- **WHAT YOU WILL DO**:
Please restate word for word each line from the one containing "This screenshot has width=1000, height=700." to the last line of the records below, and drop the pictures.

- **Screenshot grounding data**:
=== Begin Enclosure ===
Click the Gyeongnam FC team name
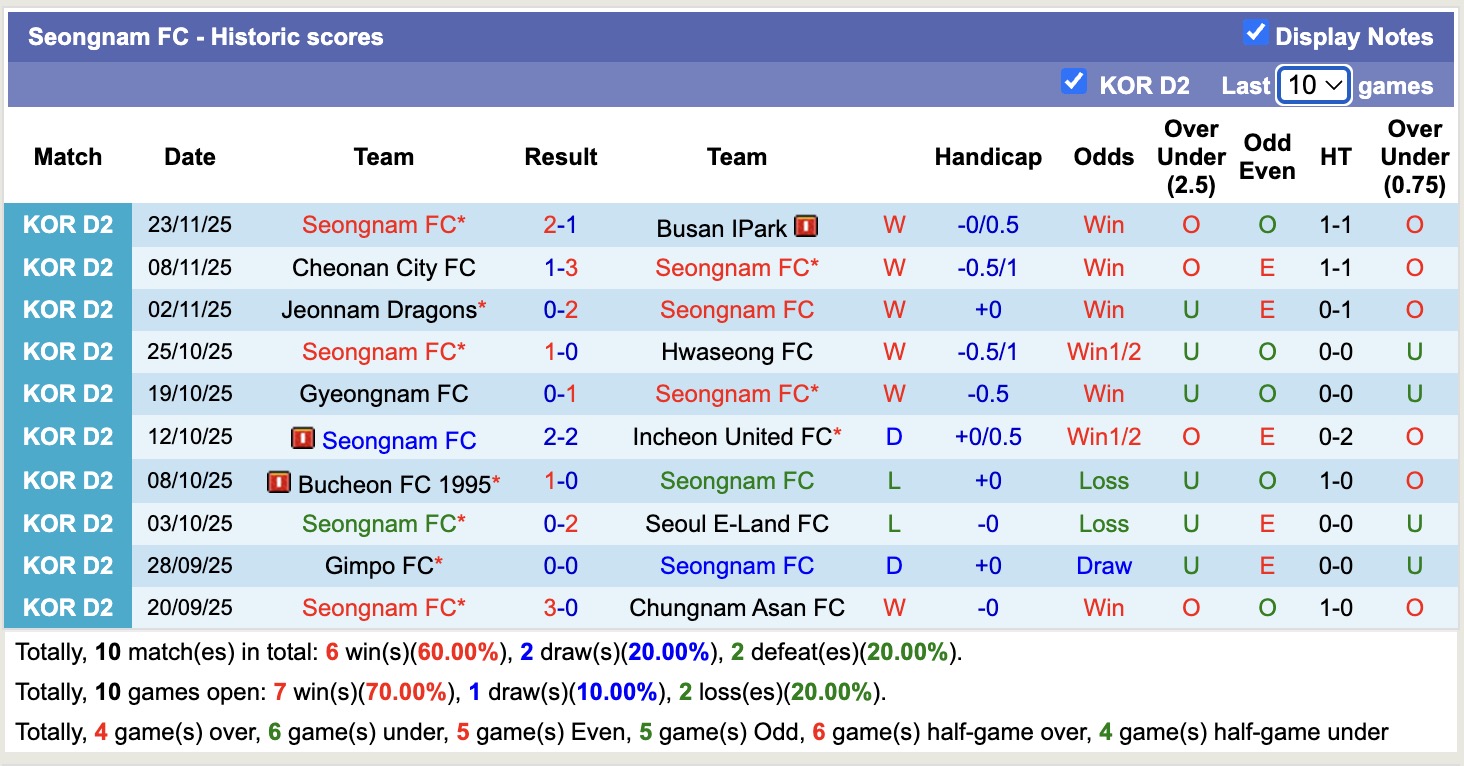The width and height of the screenshot is (1464, 766). tap(383, 394)
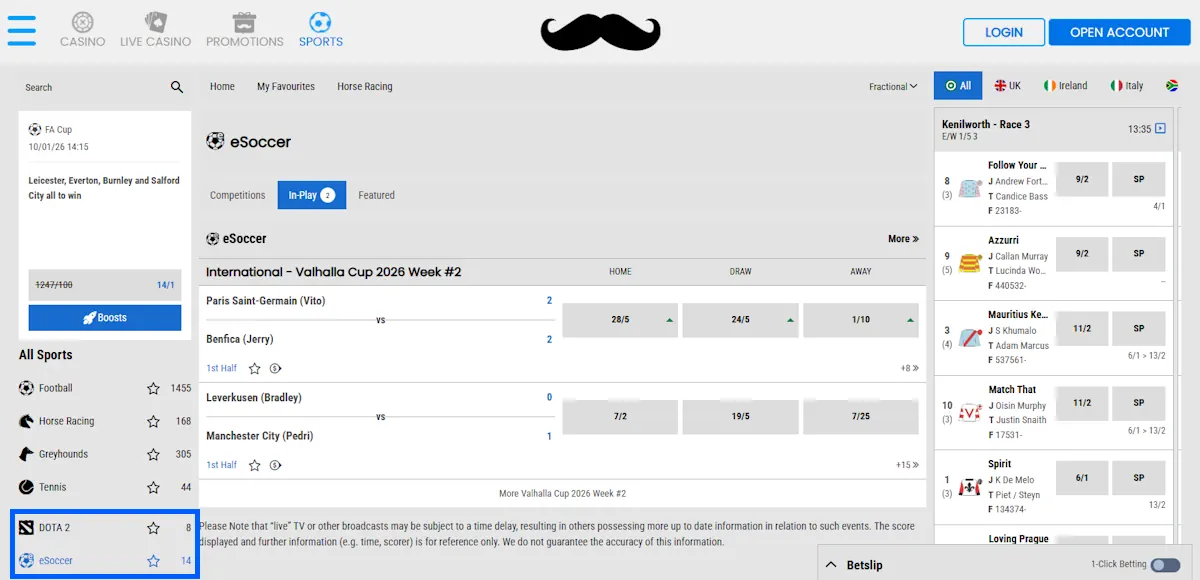Select the Casino section icon
This screenshot has width=1200, height=580.
point(82,20)
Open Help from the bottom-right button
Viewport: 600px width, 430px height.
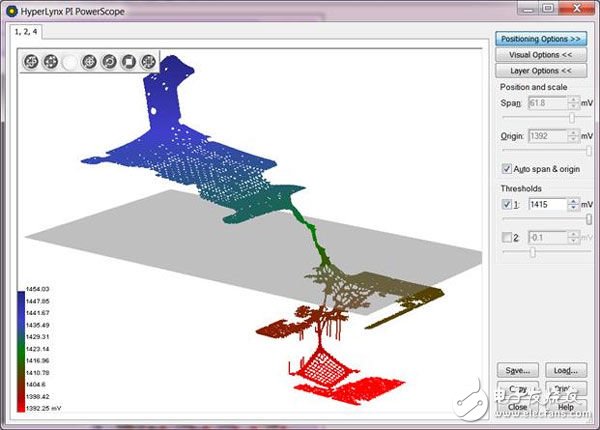[x=565, y=407]
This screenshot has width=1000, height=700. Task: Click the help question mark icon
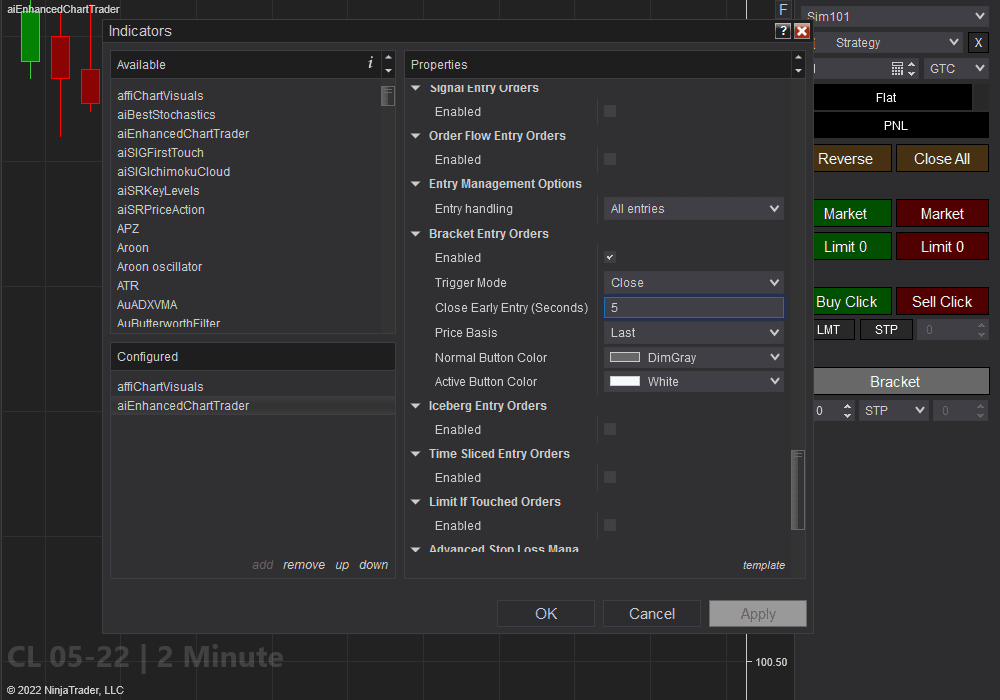pos(783,31)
=== End Enclosure ===
- **COMPLETED EXERCISE**:
This screenshot has width=1000, height=700. Task: Click the help question mark icon
pos(783,31)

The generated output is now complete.